TASK DETAILS:
Please give the number of lines in the records below where the word "will" occurs, and nothing else.

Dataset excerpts
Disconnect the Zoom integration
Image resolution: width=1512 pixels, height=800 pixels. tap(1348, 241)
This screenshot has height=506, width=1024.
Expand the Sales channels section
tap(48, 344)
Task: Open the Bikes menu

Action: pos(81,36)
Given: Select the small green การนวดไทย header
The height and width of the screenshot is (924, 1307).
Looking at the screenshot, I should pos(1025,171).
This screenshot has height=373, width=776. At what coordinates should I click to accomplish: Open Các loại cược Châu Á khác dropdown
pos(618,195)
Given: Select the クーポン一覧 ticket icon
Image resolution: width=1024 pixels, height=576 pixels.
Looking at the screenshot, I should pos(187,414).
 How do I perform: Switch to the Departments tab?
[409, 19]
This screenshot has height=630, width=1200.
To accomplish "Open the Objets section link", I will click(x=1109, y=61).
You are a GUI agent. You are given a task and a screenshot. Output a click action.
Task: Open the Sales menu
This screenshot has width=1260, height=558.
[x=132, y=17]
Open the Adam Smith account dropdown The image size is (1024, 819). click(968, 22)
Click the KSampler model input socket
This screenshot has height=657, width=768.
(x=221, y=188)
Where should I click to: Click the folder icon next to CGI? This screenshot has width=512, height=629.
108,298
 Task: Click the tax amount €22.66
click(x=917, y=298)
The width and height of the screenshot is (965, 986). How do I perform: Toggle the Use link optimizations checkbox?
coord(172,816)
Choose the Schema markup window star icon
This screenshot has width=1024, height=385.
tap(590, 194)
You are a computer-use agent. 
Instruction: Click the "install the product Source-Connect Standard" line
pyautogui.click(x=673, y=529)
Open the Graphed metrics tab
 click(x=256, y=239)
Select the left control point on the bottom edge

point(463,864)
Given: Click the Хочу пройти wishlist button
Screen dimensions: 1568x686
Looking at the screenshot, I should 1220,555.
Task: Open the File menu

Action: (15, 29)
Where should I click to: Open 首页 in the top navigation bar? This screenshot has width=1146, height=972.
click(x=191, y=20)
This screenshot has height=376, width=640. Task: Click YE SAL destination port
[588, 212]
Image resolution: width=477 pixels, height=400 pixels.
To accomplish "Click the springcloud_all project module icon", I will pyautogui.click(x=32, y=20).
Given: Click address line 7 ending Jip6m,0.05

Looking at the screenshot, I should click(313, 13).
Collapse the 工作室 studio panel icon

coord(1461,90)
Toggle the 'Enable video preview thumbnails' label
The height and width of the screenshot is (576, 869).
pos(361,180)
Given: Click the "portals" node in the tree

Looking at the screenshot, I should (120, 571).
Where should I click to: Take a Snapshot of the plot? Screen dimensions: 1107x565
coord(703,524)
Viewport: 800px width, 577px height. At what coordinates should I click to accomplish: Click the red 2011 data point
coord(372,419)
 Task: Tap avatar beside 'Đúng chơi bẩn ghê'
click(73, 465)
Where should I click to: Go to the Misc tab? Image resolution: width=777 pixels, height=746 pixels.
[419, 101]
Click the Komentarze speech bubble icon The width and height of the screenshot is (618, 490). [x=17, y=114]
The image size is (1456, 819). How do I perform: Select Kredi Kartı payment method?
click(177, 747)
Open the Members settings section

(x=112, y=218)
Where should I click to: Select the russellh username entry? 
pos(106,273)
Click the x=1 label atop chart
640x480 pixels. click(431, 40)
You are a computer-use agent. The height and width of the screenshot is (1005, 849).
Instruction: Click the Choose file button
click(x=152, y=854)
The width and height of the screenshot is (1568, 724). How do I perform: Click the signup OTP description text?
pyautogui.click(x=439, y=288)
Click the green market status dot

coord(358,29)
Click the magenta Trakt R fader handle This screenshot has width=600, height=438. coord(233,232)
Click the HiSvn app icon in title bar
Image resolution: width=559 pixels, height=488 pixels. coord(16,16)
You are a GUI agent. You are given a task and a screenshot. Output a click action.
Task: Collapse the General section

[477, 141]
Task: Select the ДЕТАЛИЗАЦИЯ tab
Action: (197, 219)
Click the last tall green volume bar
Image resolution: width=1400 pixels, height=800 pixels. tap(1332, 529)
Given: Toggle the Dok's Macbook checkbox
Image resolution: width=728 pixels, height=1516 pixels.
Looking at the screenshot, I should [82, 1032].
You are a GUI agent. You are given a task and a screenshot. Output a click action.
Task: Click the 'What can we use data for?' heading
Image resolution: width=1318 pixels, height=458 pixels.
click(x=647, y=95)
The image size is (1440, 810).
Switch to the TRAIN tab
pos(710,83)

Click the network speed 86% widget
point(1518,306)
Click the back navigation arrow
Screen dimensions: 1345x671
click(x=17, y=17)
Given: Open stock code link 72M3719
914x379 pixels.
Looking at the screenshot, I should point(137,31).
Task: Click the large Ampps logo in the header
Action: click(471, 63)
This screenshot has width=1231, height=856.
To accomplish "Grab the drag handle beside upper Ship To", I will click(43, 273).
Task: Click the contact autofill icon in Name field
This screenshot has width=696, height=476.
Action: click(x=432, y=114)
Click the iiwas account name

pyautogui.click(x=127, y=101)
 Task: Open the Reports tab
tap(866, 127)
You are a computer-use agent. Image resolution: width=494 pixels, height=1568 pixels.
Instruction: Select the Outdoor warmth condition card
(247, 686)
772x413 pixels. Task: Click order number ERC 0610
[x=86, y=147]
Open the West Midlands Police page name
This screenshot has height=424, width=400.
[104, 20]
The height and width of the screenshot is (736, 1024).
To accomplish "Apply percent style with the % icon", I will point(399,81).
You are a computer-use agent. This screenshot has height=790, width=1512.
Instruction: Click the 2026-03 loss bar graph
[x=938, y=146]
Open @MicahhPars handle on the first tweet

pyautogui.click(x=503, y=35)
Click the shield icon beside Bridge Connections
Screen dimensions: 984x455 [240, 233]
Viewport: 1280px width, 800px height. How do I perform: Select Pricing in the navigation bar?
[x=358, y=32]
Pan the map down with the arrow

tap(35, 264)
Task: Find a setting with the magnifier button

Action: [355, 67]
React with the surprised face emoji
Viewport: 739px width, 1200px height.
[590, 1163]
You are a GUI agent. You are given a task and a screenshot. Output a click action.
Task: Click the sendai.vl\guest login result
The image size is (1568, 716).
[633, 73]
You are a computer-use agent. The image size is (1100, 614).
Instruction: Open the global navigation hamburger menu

SOLUTION:
4